- _Task goal_
In the entries that follow, how many lines contain "will"? Answer with the number only.

╭─ Exercise inputs

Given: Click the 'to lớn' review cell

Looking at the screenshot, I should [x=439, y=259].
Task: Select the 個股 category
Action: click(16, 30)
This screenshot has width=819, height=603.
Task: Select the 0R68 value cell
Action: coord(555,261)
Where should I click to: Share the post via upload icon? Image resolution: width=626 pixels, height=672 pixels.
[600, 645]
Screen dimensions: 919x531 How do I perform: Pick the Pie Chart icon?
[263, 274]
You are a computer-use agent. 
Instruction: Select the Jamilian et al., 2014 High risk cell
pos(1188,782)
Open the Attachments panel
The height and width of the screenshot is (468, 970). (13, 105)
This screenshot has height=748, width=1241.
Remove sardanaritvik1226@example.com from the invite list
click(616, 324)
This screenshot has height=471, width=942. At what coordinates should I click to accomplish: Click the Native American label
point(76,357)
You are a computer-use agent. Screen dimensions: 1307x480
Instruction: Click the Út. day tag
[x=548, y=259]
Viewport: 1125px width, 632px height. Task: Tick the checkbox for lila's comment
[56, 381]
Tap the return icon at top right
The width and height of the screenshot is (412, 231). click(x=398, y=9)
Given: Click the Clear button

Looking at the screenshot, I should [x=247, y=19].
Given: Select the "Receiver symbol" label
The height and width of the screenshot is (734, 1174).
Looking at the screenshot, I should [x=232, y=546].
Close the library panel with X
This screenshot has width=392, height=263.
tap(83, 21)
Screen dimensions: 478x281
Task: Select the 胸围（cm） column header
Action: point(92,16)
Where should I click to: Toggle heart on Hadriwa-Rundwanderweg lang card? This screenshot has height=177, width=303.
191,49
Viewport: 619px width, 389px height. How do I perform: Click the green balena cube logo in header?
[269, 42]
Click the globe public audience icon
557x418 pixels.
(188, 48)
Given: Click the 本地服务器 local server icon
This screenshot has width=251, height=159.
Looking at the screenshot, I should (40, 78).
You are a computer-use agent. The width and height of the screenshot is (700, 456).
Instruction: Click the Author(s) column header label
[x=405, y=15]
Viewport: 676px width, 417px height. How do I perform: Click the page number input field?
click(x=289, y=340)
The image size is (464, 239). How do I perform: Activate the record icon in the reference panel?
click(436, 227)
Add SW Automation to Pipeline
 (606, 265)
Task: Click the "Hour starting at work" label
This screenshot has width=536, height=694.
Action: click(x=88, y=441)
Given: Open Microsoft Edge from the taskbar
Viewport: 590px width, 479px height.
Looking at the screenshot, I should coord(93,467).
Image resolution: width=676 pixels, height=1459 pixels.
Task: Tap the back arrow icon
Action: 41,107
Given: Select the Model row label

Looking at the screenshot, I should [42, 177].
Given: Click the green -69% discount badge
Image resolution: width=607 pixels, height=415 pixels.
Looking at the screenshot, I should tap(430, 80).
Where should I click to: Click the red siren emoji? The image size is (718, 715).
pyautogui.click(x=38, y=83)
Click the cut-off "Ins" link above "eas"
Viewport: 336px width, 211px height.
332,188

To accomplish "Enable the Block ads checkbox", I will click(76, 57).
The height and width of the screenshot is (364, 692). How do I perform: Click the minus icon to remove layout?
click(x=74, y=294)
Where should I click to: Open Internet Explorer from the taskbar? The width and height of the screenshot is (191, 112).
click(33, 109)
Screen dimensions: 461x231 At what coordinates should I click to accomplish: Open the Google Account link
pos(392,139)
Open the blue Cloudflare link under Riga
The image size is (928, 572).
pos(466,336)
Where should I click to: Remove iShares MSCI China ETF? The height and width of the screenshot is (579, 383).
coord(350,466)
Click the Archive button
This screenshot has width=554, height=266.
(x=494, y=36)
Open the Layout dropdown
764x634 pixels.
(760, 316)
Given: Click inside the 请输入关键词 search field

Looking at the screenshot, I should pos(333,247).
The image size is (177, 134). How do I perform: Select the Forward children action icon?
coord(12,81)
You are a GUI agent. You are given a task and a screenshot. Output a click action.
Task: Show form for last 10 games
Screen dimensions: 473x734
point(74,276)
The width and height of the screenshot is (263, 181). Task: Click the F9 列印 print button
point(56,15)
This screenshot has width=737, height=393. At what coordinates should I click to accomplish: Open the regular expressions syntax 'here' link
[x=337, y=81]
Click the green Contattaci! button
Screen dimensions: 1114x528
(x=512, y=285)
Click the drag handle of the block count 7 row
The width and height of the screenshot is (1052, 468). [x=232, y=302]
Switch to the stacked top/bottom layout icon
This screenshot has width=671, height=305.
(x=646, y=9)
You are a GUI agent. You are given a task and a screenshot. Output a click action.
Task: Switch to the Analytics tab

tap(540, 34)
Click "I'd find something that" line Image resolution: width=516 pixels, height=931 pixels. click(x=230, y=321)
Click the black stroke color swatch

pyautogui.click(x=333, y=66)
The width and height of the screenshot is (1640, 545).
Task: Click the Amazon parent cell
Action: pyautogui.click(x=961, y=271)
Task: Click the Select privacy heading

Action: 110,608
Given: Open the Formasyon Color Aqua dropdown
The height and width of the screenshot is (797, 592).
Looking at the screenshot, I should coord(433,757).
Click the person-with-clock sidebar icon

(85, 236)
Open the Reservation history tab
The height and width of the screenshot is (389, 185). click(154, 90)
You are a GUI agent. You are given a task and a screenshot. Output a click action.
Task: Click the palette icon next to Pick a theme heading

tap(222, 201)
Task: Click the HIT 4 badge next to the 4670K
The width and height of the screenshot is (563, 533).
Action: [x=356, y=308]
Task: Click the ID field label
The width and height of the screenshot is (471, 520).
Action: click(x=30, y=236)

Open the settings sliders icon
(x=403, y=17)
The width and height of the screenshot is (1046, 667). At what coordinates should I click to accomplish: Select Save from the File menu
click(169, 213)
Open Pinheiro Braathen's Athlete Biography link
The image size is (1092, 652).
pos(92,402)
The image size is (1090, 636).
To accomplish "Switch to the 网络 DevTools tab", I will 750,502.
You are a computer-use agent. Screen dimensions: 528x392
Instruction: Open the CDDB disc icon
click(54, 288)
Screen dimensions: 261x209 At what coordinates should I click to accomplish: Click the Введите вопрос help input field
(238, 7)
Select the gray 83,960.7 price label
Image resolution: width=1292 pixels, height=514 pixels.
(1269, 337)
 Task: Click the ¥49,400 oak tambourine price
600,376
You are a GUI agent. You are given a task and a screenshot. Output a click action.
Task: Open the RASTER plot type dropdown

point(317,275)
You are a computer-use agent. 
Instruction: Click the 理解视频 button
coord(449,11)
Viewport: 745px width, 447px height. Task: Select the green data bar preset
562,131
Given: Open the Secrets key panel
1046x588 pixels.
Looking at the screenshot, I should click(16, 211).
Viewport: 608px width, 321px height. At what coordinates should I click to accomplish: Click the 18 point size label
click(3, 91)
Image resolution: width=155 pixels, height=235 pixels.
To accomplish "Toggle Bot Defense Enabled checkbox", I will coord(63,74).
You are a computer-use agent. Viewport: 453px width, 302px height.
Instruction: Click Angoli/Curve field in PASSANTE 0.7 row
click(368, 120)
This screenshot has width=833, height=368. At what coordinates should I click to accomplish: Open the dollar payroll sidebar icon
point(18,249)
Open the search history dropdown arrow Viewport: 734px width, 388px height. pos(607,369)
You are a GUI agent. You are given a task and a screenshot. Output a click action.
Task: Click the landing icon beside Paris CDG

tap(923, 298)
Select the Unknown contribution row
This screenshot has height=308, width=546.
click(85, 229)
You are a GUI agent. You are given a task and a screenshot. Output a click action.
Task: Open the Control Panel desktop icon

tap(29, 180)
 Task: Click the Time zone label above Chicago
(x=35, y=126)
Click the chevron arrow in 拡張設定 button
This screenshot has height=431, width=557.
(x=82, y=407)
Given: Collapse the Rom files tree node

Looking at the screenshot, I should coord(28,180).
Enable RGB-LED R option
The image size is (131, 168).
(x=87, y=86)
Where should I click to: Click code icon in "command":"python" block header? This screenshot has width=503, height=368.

╰─

- _Output below_
3